In one embodiment, motor current is continuously controlled by the
decoder electronics 54 during actuation. The motor current
increases at the end position of the poppet stroke, and is switched
off by the decoder electronics 54 at a predetermined value. In one
embodiment, if any unforeseen motor loads should occur during
actuation, the decoder electronics 54 are configured to control the
current to prevent damage to the packer sub 34.
[0030] The circulation port 70 extends from an exterior of the
packer sub 34 to the interior conduit 68 through which mud or other
fluid or gas is introduced. In the actuated mode, the poppet valve
67 seals the drillstring 11 and opens the circulation port 70 to
allow fluid to enter the annulus 72 and inflate the packer element
64. In one embodiment, the packer is automatically deflated by
internal stresses in the packer element when the circulation port
70 is closed and the tool 20 is in the drilling mode.

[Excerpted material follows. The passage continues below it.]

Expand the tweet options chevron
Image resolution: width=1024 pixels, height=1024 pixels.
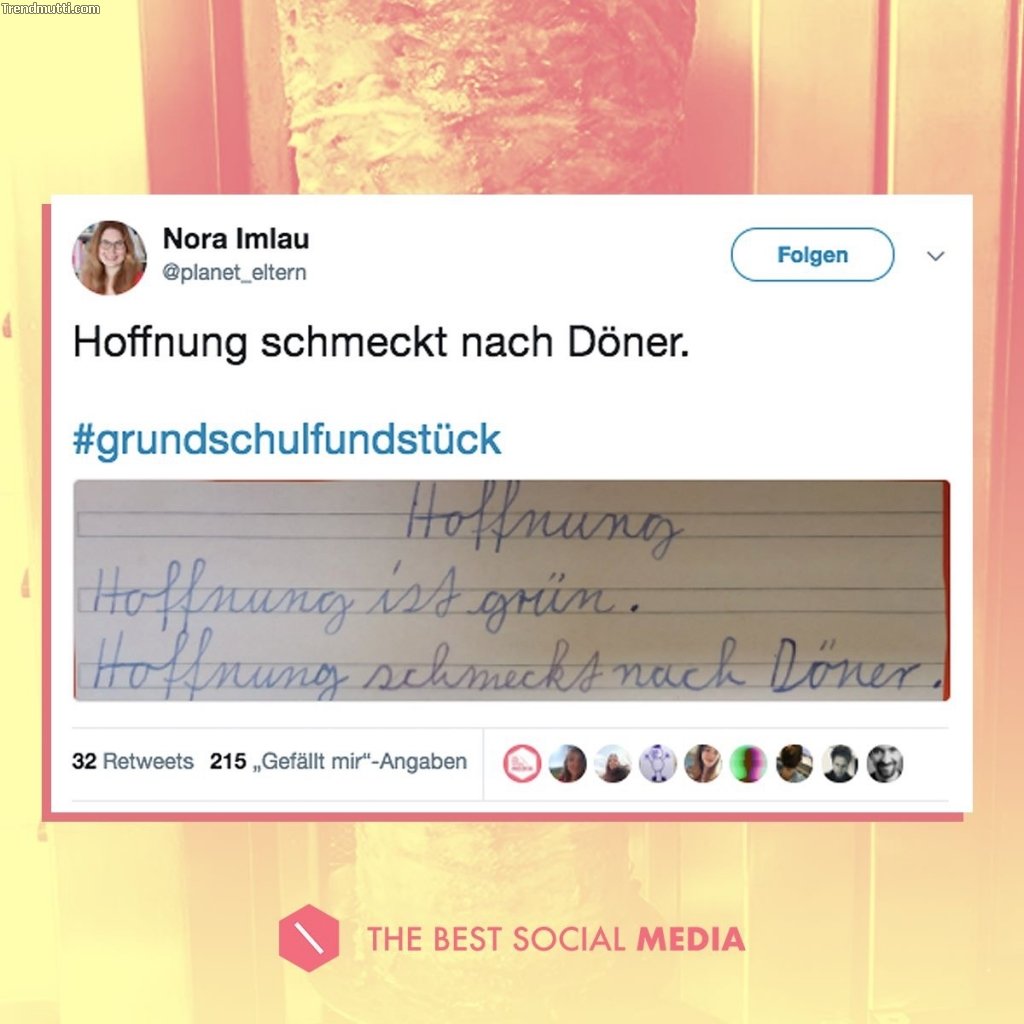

[0031] In one embodiment, one or more of the components of the
actuator assembly 66, such as the electronics unit, motor, roller
screw and the poppet valve 67 each form their own modular
sub-assembly. In another embodiment, the actuator assembly 66 and
the packer element 64 are each disposed within their own modular
sub.
[0032] Although the embodiment shown in FIG. 2 includes subs 28,
30, 32, 34, 36, 38, 40 and 42, the tool 20 is not limited to the
exemplary number and types of subs or modules described herein. Any
number or type of modules may be included to provide selected
functionality for blowout prevention and other uses. In one
embodiment, the tool 20 includes all of the subs 28, 30, 32, 34,
36, 38, 40 and 42 described herein in the order shown. However, any
number of subs may be added or omitted, or the order of the subs
changed. Tool modifications may also introduce additional functions
such as multi-operational circulation ports, drillstring chokes and
test plugs for traditional BOPs.
[0033] Each modular unit is interchangeable and includes the
standardized connection interface 41, 43 to allow for each sub to
be interchangeable with any other sub. In one embodiment, the
connection interface 41, 43 is standardized among all of the subs
to allow for each sub to be interchangeable with any other sub.
Such interchangeability allows for the BHA 18 and/or tool 20 to be
easily adjusted to account for different operation needs. In one
embodiment, all electric wires for communication to other modules
are located in the center of each module for simple connection and
disconnection. In one embodiment, one or more of the subs are
encased in a protective housing, for example a resilient or
rubberized casing to protect the sub from shocks and
vibrations.
[0034] Examples of connections 41, 43 include shaft connections,
threaded connections, bayonet and pin connections. In one
embodiment, shown in FIG. 2, each sub has a male connection 41 and
a female connection 43, which may be tapered or straight. In one
embodiment, each connection 41, 43 includes an electrical and/or
signal connection to couple power and communication signals between
subs.
[0035] Referring again to FIG. 2, sensors 50, in other embodiments,
include sensors that are used to measure properties of the
formation 14, to measure properties of the borehole 12 and/or to
assess the stresses on and operation of the tool 20. Examples of
such sensors 50 include pressure sensors, current sensors,
vibration sensors, temperature sensors flow rate sensors, gas
content and/or mud composition sensors and others.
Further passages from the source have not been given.